Microscope
A microscope is a word that has been derived from the Greek language. It is a gadget that is used to view the objects that are too small to be seen by naked eyes. Microscopy is the science for investigating such small living objects. Microscope is the basic tool through which students of microscopy are introduced.
The science of investigating small objects using such an instrument is called microscopy, and the term microscopic means minute or very small, not easily visible with the unaided eye. In other words, requiring a microscope to examine. Microscopes give us a large image of a tiny object.

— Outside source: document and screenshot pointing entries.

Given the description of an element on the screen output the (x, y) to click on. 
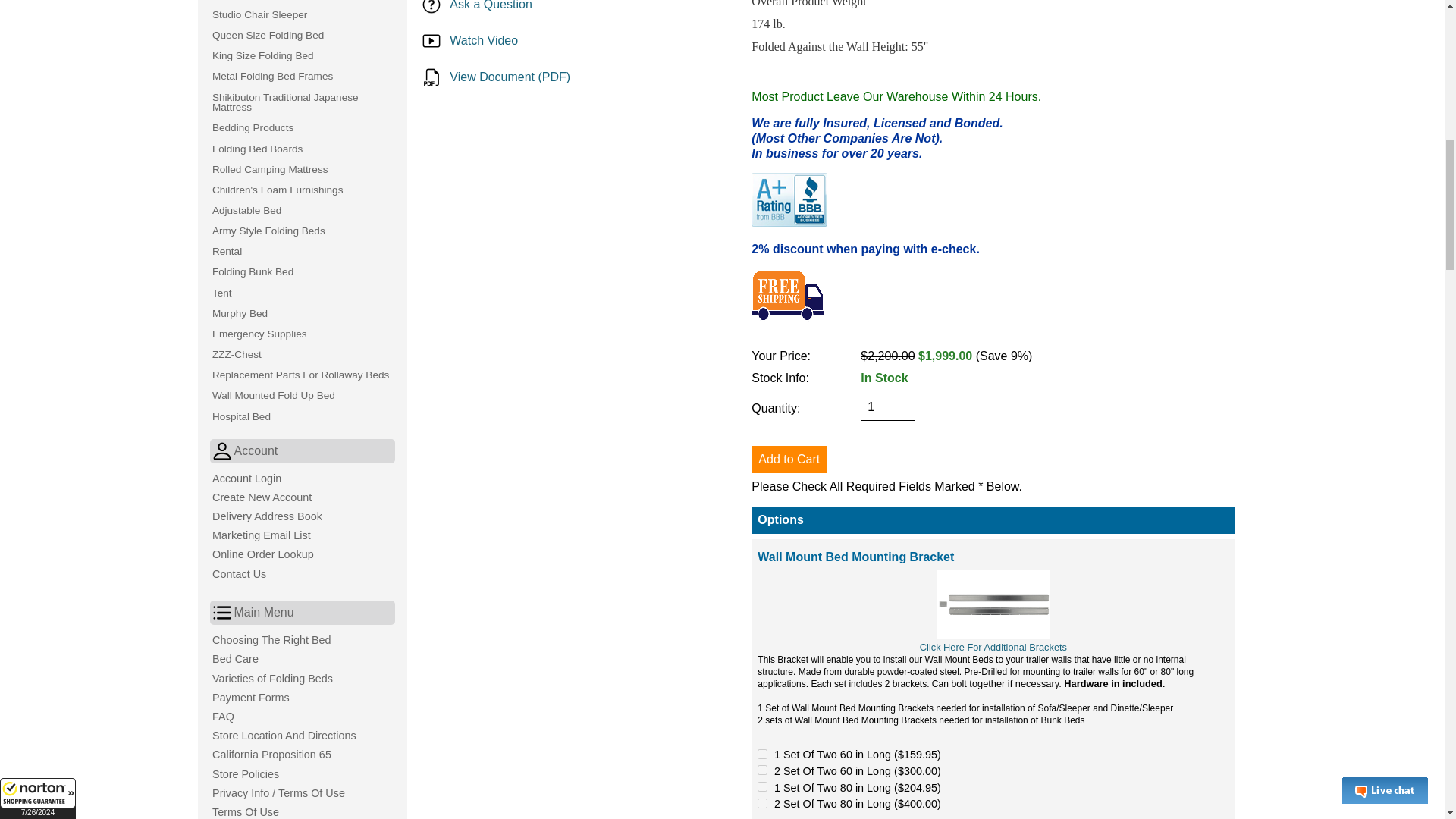
Click Here For Additional Brackets (993, 646)
1 (887, 406)
Add to Cart (789, 459)
Quantity (887, 406)
Add to Cart (789, 459)
Given the description of an element on the screen output the (x, y) to click on. 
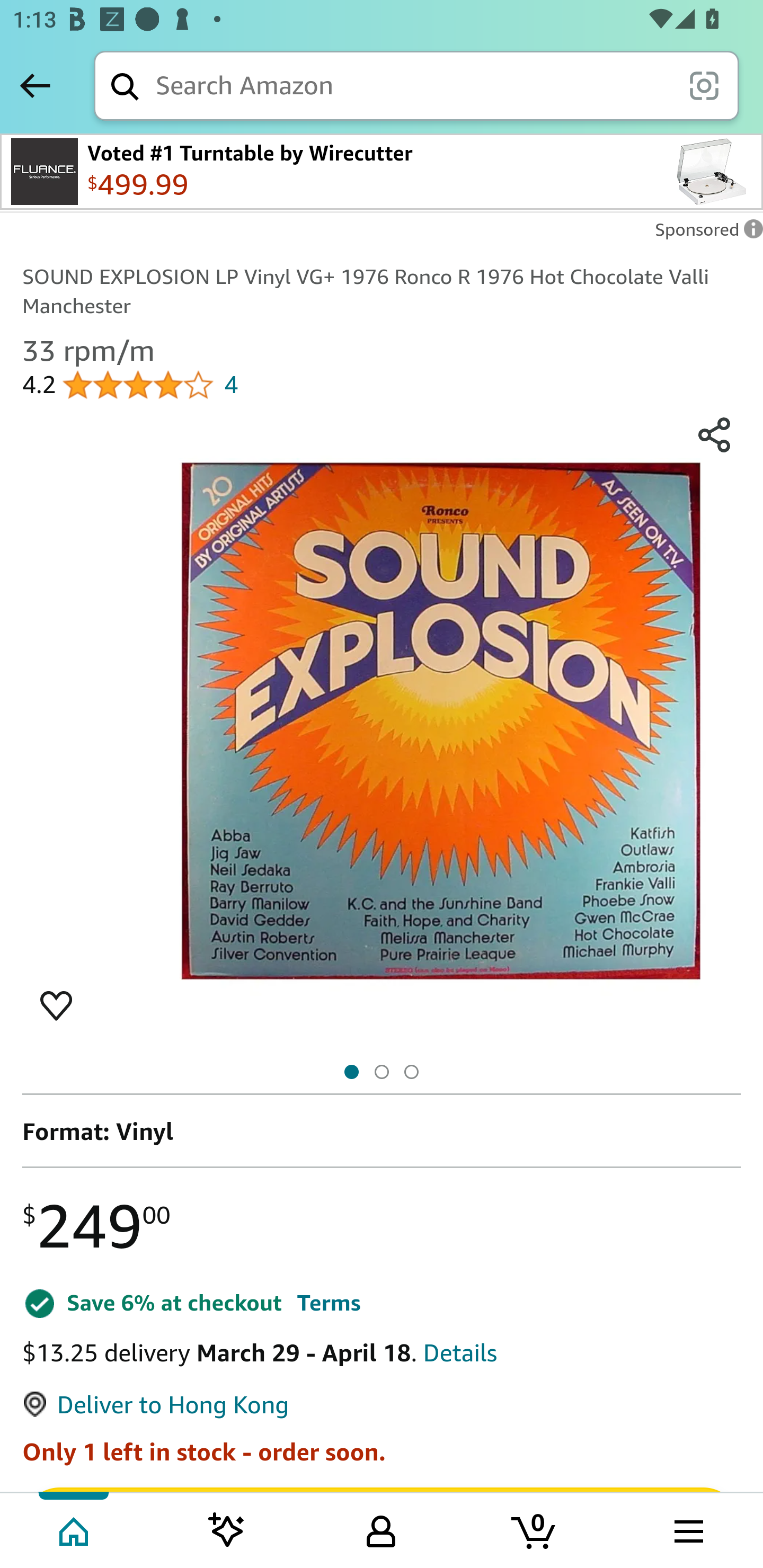
Back (35, 85)
Search Search Search Amazon scan it (416, 85)
scan it (704, 85)
Leave feedback on Sponsored ad Sponsored  (703, 234)
4.2 4.2 out of 5 stars4 4.2  4.2 out of 5 stars 4 (130, 381)
Heart to save an item to your default list (56, 1003)
Terms (328, 1302)
Details (459, 1352)
Deliver to Hong Kong (155, 1404)
Home Tab 1 of 5 (75, 1529)
Inspire feed Tab 2 of 5 (227, 1529)
Your Amazon.com Tab 3 of 5 (380, 1529)
Cart 0 item Tab 4 of 5 0 (534, 1529)
Browse menu Tab 5 of 5 (687, 1529)
Given the description of an element on the screen output the (x, y) to click on. 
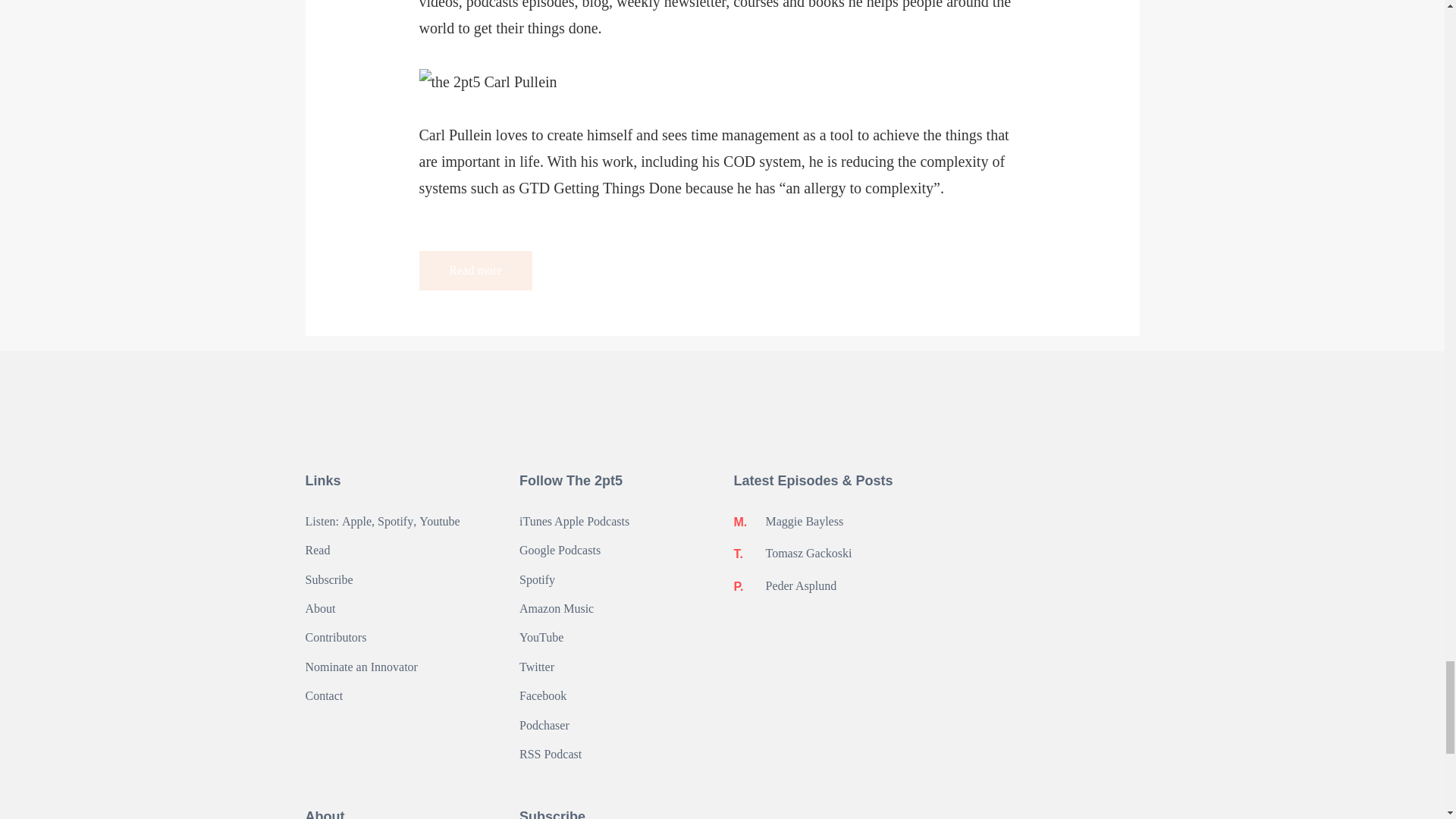
Nominate an Innovator (360, 667)
iTunes Apple Podcasts (573, 521)
Youtube (439, 521)
Read (317, 550)
About (319, 608)
Apple (356, 521)
Spotify (395, 521)
Google Podcasts (559, 550)
Contributors (335, 637)
Contact (323, 695)
Spotify (536, 579)
Subscribe (328, 579)
Amazon Music (556, 608)
Read more (475, 270)
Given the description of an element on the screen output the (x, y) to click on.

The microscopes we use in school and at home trace their history back almost 400 years.
The first microscope was created in the Netherlands around the 1600s. There is almost as much confusion about the inventor as about the dates. Three different eyeglass makers have been given credit for the invention. The possible inventors are Hans Lippershey (who also developed the first real telescope), Hans Janssen, and his son, Zacharias.
Lens quality in early microscopes was often poor so the images were not very clear. But even these rather crude microscopes were a great help in learning more about animals and plants.
The most common type of microscope—and the first to be invented—is the optical microscope. This is an optical instrument containing one or more lenses that produce an enlarged image of an object placed in the focal plane of the lens(es). There are, however, many other microscope designs.
During that historic period known as the Renaissance, after the "dark" Middle Ages, there occurred the inventions of printing, gunpowder and the mariner's compass, followed by the discovery of America. Equally remarkable was the invention of the light microscope: an instrument that enables the human eye, by means of a lens or combinations of lenses, to observe enlarged images of tiny objects. It made visible the fascinating details of worlds within worlds.
Invention Of Glass Lenses
Long before, in the hazy unrecorded past, someone picked up a piece of transparent crystal thicker in the middle than at the edges, looked through it, and discovered that it made things look larger.
Someone also found that such a crystal would focus the sun's rays and set fire to a piece of parchment or cloth. Magnifiers and "burning glasses" or "magnifying glasses" are mentioned in the writings of Seneca and Pliny the Elder, Roman philosophers during the first century A. D., but apparently they were not used much until the invention of spectacles, toward the end of the 13th century. They were named lenses because they are shaped like the seeds of a lentil.
The earliest simple microscope was merely a tube with a plate for the object at one end and, at the other, a lens which gave a magnification less than ten diameters -- ten times the actual size. These excited general wonder when used to view fleas or tiny creeping things and so were dubbed "flea glasses."